Only lines containing the string "Given" belong in the answer; copy all of them from the entries.

Extracted entries: Begin

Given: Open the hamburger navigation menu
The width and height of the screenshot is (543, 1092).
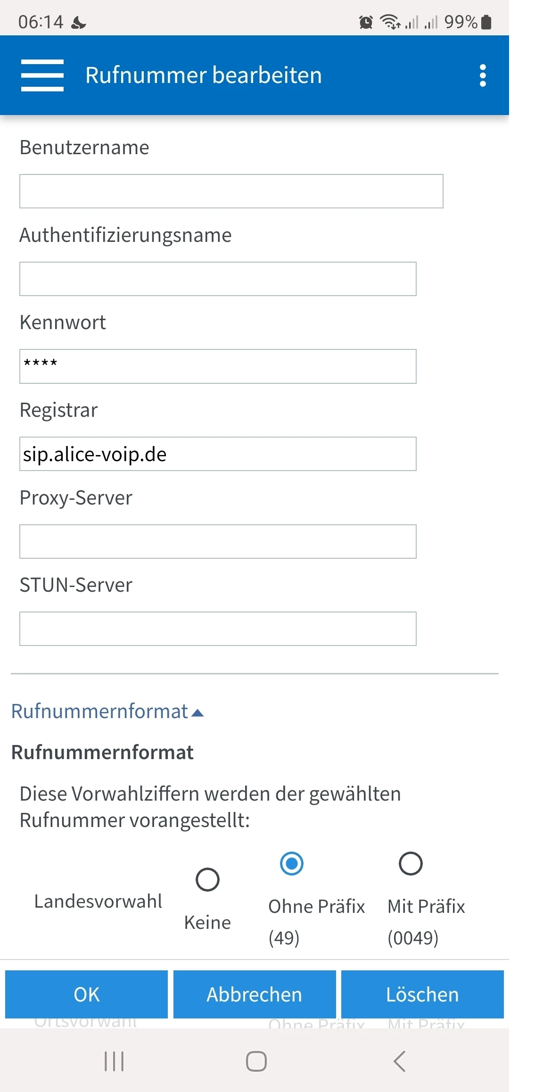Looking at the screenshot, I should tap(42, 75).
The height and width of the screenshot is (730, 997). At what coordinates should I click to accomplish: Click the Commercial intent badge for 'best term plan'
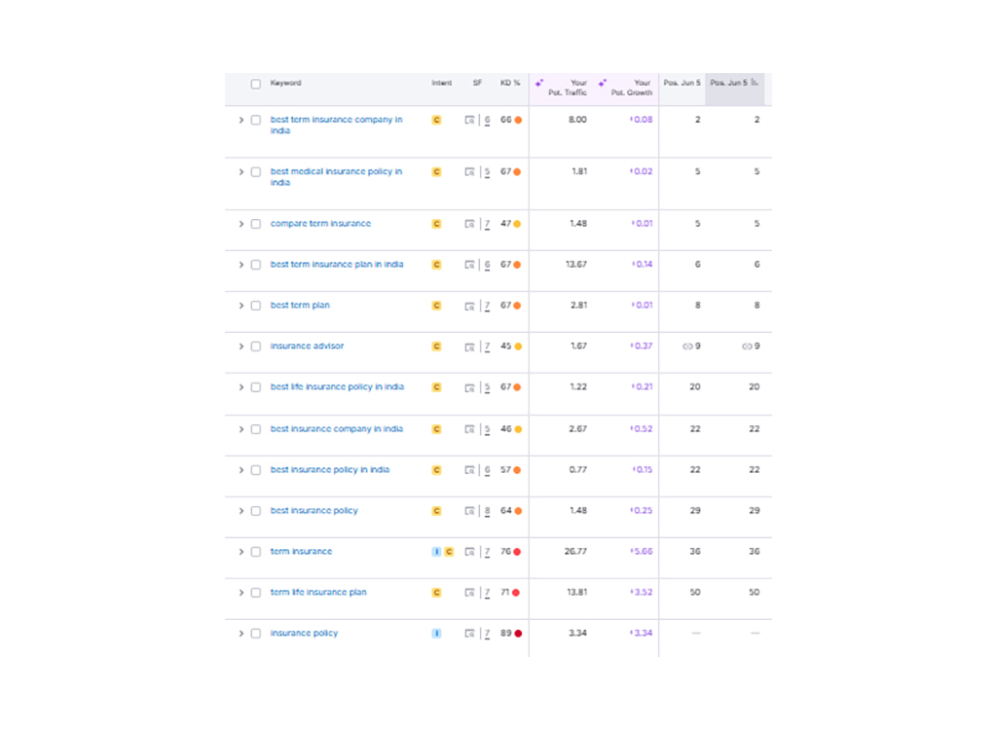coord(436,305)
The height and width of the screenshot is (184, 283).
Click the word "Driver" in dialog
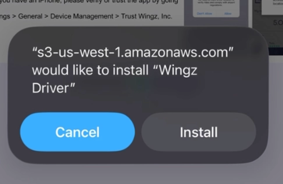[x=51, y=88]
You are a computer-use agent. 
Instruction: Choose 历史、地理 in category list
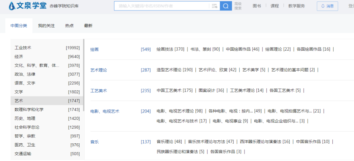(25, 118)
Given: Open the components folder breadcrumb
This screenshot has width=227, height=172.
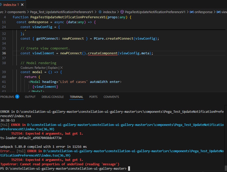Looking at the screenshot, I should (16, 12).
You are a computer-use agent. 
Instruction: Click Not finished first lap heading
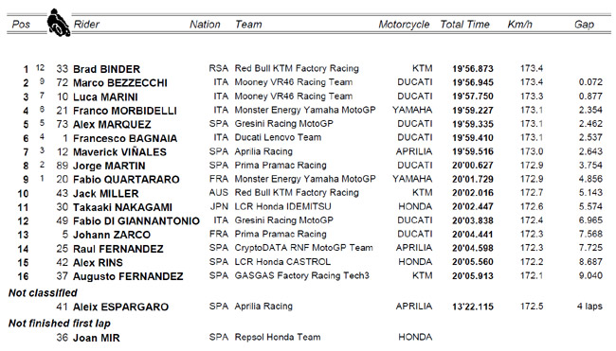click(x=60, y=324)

Extracted entries: End
Extracted entries: Begin

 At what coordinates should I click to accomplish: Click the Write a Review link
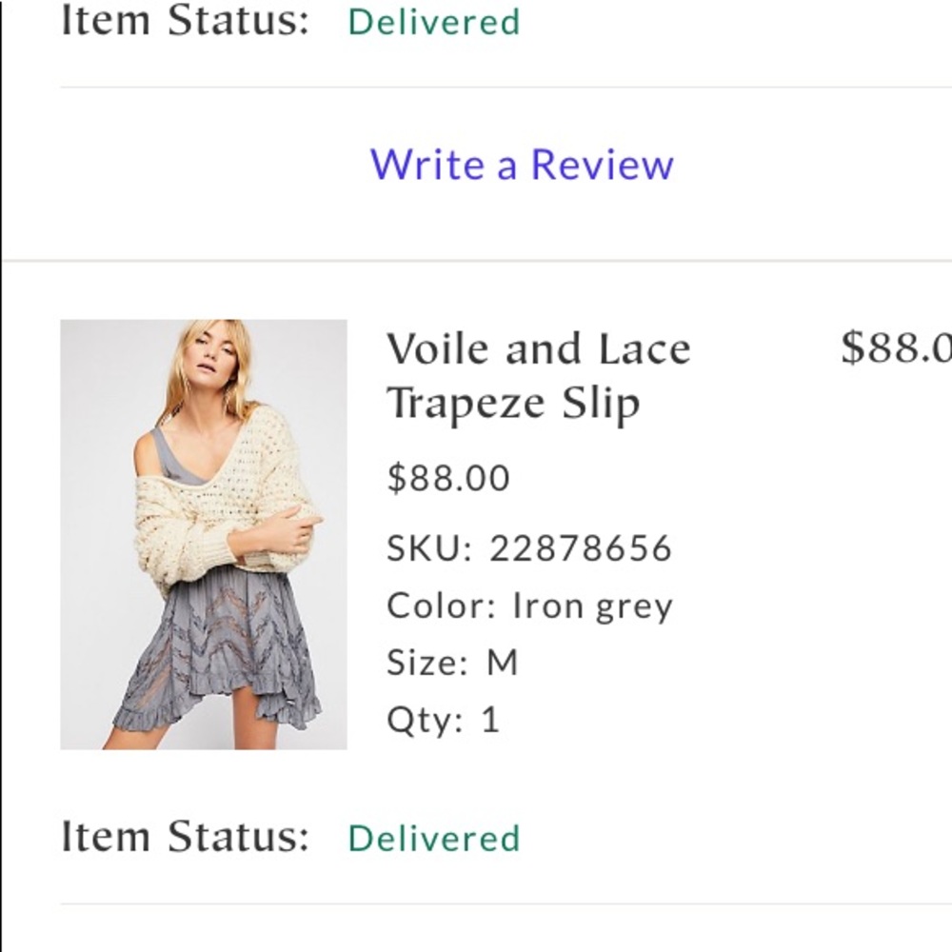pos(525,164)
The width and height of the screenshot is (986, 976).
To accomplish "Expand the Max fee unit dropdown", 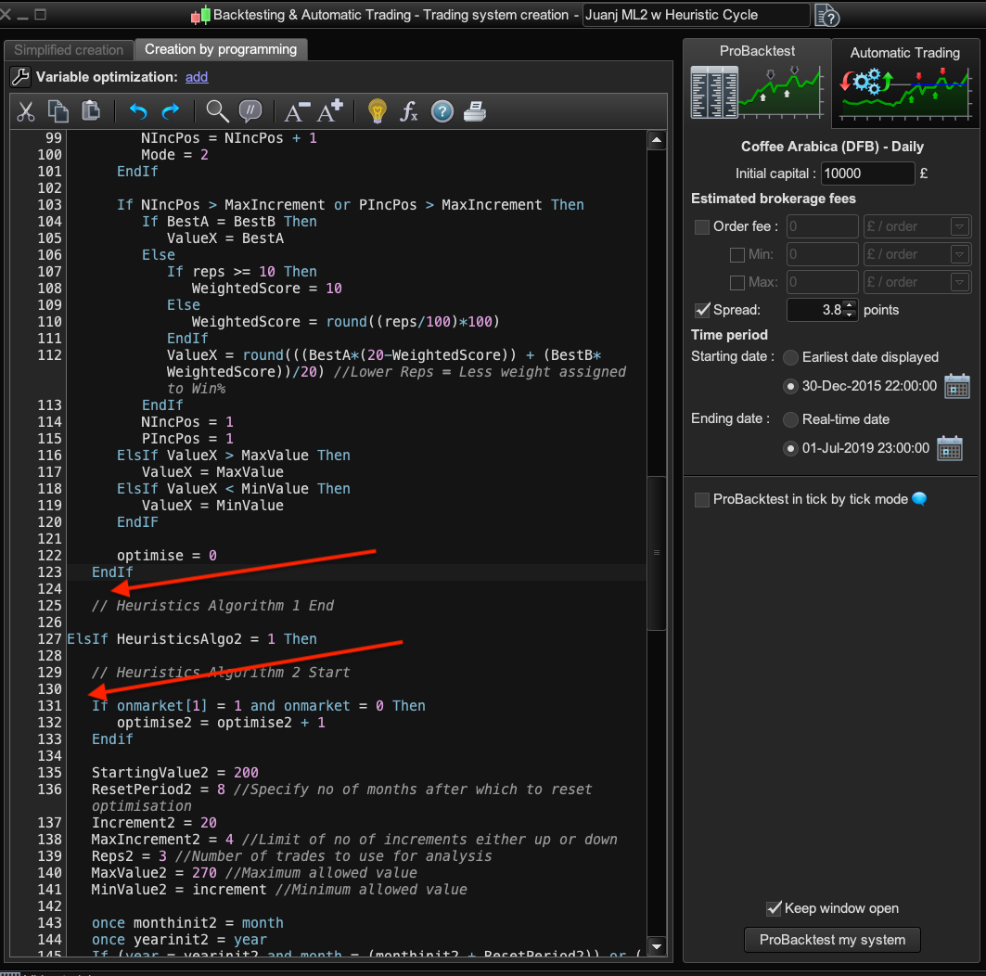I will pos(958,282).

Extracted entries: End

● Result of the exercise
Given: Open the hamburger navigation menu
Given: Open the components folder breadcrumb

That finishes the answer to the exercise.